Stored data
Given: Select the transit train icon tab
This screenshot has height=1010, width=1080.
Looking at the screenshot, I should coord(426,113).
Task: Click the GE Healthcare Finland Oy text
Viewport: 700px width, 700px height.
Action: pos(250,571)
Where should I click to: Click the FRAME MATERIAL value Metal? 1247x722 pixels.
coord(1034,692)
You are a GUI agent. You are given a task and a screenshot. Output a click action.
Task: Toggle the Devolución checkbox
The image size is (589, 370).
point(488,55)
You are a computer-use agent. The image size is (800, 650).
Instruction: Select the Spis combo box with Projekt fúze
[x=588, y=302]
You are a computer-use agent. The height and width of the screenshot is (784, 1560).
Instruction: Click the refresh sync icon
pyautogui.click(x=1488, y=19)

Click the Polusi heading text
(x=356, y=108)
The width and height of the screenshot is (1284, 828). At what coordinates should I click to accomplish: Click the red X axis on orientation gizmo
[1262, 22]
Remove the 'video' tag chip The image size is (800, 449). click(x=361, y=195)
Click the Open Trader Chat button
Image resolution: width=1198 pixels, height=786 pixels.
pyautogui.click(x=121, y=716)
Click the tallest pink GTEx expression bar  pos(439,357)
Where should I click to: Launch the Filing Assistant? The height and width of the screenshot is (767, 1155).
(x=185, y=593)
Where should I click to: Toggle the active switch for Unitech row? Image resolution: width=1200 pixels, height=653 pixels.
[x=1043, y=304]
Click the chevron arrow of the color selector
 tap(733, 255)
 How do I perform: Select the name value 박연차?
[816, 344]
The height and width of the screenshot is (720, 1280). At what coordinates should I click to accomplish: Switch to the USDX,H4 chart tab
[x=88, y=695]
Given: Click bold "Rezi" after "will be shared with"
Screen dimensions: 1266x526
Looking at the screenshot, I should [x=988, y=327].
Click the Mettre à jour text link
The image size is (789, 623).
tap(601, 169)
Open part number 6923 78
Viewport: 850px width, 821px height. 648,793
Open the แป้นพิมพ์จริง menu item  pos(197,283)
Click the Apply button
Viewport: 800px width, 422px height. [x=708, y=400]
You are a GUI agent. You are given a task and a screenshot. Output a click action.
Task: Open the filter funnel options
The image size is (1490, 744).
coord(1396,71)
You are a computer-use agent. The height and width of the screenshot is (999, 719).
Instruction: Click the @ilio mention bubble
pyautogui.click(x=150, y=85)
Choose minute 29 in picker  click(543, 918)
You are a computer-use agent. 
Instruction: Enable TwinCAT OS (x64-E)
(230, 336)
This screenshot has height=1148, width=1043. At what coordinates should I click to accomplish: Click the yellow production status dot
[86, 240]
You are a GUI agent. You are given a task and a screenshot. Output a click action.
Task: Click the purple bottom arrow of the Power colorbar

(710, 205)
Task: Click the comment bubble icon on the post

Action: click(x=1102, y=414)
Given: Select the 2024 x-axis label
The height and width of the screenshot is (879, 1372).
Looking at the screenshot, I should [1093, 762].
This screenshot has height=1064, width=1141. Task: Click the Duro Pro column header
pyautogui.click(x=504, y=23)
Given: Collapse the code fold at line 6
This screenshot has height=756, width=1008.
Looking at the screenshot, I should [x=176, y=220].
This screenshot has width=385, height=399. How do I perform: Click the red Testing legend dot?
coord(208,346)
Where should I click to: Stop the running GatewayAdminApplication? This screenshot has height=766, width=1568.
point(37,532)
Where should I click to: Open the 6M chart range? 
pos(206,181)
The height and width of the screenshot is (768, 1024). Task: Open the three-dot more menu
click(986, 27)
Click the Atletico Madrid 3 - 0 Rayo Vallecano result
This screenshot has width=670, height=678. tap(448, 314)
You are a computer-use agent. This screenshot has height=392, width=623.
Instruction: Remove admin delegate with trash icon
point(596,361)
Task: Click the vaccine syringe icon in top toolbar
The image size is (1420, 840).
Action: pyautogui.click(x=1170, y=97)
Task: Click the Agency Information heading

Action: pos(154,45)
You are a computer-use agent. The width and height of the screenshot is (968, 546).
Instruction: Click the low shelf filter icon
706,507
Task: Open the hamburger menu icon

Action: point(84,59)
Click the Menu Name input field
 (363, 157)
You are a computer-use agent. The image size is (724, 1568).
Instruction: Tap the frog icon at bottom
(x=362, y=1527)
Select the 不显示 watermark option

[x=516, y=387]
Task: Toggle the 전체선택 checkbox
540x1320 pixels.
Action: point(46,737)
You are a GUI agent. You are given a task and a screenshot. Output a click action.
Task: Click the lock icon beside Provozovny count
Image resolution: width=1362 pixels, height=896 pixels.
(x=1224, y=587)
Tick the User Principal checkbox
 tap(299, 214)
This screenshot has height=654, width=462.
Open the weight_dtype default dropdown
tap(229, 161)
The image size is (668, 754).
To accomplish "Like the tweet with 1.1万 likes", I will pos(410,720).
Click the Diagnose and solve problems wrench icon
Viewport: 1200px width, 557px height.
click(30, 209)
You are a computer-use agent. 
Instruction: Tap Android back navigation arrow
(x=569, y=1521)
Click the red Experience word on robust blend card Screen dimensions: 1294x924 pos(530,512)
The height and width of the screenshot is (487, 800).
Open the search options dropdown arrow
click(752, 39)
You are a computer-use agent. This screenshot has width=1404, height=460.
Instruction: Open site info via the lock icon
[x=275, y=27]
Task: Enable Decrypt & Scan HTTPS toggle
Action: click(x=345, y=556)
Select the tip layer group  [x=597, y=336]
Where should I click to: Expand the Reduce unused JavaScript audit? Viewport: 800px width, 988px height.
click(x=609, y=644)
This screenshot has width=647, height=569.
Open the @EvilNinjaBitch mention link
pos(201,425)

[ASSIGNMENT] Pull every line containing the string "will" out of the data above and copy it.

[RESPONSE TO THE TASK]
Given: Click bold "Rezi" after "will be shared with"
To accomplish "Like the tweet with 1.1万 likes", I will pos(410,720).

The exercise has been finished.